Dog on right is happy because she has a terrific roll in goose poop. 

Dog on left is happy because she had a good game of ball. Also happy because she gets her bath delayed -again- while dog on right gets her third bath this week.


----------



## 94Magna_Tom (Feb 23, 2021)

For Want of Poodle said:


> View attachment 475711
> 
> 
> Two happy dogs after the first walk of the season at the beach.
> ...


Happy Dogs (well dog & cat)!


----------



## For Want of Poodle (Feb 25, 2019)

New evening routine:

Annie pesters until we go for walk, then we come home and sit on the porch at the end of the walk. When we come in, she eats a second dinner and plays the kibble scatter game, then we play It's Yer Choice on the couch, and then, when she is certain all of the kibble is gone, Annie falls asleep on my lap and stays there until my feet fall asleep.
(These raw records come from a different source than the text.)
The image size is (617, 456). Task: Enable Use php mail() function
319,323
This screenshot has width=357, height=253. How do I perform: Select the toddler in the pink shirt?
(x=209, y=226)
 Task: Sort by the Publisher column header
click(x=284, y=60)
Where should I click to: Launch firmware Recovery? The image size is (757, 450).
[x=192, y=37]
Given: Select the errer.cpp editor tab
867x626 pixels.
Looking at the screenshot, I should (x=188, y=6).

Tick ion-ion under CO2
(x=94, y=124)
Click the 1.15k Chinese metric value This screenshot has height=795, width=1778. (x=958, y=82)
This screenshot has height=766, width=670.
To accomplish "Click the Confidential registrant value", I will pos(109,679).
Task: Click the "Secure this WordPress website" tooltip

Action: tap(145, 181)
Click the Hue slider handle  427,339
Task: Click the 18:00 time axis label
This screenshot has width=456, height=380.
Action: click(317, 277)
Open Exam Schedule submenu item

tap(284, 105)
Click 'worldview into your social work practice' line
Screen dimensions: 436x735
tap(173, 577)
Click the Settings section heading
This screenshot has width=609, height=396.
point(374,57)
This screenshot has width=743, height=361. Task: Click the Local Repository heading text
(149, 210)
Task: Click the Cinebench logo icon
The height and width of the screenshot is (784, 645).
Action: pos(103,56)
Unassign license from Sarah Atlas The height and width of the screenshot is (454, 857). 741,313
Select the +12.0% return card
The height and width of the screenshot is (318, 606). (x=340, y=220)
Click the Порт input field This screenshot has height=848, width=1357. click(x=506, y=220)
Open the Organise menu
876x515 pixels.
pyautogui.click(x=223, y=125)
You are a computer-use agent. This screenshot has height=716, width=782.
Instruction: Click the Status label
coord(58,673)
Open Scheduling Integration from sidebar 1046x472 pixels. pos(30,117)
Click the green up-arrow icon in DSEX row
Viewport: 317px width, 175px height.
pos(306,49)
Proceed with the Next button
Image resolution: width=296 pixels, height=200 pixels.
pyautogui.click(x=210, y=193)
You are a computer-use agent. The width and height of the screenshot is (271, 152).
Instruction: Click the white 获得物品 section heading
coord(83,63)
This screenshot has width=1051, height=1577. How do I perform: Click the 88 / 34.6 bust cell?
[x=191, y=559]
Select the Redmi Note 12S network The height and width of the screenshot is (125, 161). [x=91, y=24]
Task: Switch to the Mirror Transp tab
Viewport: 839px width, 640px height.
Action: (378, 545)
It's good to be a poodle! She sure has me well-trained.


----------



## PeggyTheParti (Sep 5, 2019)

Heaven is a big lap poodle! Love your Annie updates.


----------



## 5girls1guy&apoodle (Jun 12, 2016)

This thread is awesome! Annie is beautiful, and your yorkie is a cutie!


----------



## For Want of Poodle (Feb 25, 2019)

Annie has a shadow.




But sometimes the shadow can't keep up


----------



## For Want of Poodle (Feb 25, 2019)

We are NOT friends.










Not friends.










Definitely NOT friends.


----------



## 94Magna_Tom (Feb 23, 2021)

For Want of Poodle said:


> We are NOT friends.
> 
> View attachment 476521
> 
> ...


They look like best friends [emoji847]


----------



## For Want of Poodle (Feb 25, 2019)

94Magna_Tom said:


> They look like best friends [emoji847]


Shhhhh....... It's a secret. 

Seriously though, it took a long time to get to this point. Poor Trixie was most unamused when her second favourite human arrived to stay with her (woohoo!) but brought a large, exhuberant, black, pouncy, bouncy MONSTER with her. For a very long time we couldn't even walk them together. Now Trixie greets Annie before greeting me.


----------



## For Want of Poodle (Feb 25, 2019)

Annie says:

Dear Poodle Forum,

I am writing to request the suspension of my human's poodle grooming license and to suggest that you send her for several months of remedial training before she is allowed anywhere near scissors, clippers, or my hair. I suggest she be permanently barred from owning clipper combs. I was a very good girl but LOOK what she did to my head. I can't even THINK about my poor TAIL. I won't be able to hold my head up at the dog park.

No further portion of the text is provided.